Montag, 20. August 2001

EU-Kommission bleibt fest

Schnelle Reaktionen auf Medienberichte, wonach die EU-Staaten wegen der schlechteren Konjunktur nun höhere Defizite zulassen wollen: EU-Währungs-Kommissar Pedro Solbes versichert, dass der "Stabilitätspakt" hält.

Ein Berater des belgischen Finanzministers und der deutsche Finanzminister Eichel haben durch flexibel formulierte Äußerungen zum Stabilitätspakt aufhorchen lassen, Eichel dachte in der Vorwoche laut darüber nach, ein Ausgabenziel statt wie im Stabilitätspakt vorgesehen ein Defizitziel festzulegen. Die Einnahmen seien nicht planbar, hatte er argumentiert.

Die EU-Finanzminister hätten bei ihrem letzten Treffen am 9. Juli die Einhaltung des Paktes, der mittelfristig ausgeglichene Budgets sicher stellen soll, bestätigt.

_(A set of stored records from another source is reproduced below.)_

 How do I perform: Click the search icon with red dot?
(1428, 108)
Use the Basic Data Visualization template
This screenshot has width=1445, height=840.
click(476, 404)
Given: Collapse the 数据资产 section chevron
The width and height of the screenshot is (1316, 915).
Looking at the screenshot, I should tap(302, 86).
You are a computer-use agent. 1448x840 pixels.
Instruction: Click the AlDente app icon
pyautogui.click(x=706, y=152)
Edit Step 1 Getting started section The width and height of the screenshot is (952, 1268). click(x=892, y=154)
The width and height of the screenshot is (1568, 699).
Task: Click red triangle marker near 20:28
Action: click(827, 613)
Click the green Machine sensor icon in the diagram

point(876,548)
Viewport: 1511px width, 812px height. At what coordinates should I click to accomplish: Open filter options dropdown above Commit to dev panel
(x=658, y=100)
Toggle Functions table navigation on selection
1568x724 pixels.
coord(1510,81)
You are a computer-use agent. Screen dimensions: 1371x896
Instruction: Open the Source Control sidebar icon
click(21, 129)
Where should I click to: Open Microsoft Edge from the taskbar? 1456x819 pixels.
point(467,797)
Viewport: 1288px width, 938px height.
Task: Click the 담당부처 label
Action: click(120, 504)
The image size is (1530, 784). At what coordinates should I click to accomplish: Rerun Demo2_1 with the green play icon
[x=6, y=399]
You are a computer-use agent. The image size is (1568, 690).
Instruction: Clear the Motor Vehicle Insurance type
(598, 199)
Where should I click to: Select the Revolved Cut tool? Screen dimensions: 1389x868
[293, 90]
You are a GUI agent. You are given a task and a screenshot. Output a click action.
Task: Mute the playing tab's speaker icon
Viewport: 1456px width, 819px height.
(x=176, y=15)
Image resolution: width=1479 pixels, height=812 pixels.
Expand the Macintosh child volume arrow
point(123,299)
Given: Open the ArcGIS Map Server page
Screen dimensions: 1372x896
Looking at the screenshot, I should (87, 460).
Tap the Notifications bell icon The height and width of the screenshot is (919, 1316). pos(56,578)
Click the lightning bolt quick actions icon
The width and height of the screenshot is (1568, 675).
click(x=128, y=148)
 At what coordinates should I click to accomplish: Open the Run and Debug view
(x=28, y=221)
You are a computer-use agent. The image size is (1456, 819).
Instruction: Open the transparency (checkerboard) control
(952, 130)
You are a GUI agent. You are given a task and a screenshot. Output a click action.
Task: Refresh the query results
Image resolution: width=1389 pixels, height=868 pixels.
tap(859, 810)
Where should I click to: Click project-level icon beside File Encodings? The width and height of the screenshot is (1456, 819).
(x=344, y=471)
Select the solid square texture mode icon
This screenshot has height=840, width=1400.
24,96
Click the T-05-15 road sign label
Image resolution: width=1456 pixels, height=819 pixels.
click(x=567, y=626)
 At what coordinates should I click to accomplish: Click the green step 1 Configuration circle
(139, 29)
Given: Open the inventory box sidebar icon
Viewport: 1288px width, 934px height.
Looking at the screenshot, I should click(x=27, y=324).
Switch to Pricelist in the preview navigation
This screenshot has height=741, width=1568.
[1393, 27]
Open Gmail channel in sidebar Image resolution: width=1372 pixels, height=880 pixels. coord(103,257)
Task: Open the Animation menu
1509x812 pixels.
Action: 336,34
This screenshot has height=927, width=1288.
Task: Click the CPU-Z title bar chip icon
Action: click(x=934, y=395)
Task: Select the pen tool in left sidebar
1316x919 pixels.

Der Stabilitätspakt sei flexibel genug, dass die Eurostaaten auf eine Verlangsamung des Wirtschaftswachstums reagieren könnten, teilte Solbes mit.

Der Pakt sieht unter anderem vor, dass die Euroländer in guten Zeiten ein ausgeglichenes Budget haben sollen, damit in schlechteren Zeiten das Defizit nicht über die Grenze von 3 Prozent steigt. Sollten Mitgliedsländer ein "übermässiges Defizit" haben, müssen sie mit Strafzahlungen von 0,2 bis 0,5 Prozent des BIP rechnen. Allerdings können die Finanzminister entscheiden, dass "außergewöhnliche Ereignisse" ein höheres Defizit rechtfertigen.

Auch der deutsche Finanzminister Hans Eichel habe Solbes bestätigt, dass Deutschland weder den Stabilitätspakt verwässern noch ihn neu gestalten wolle.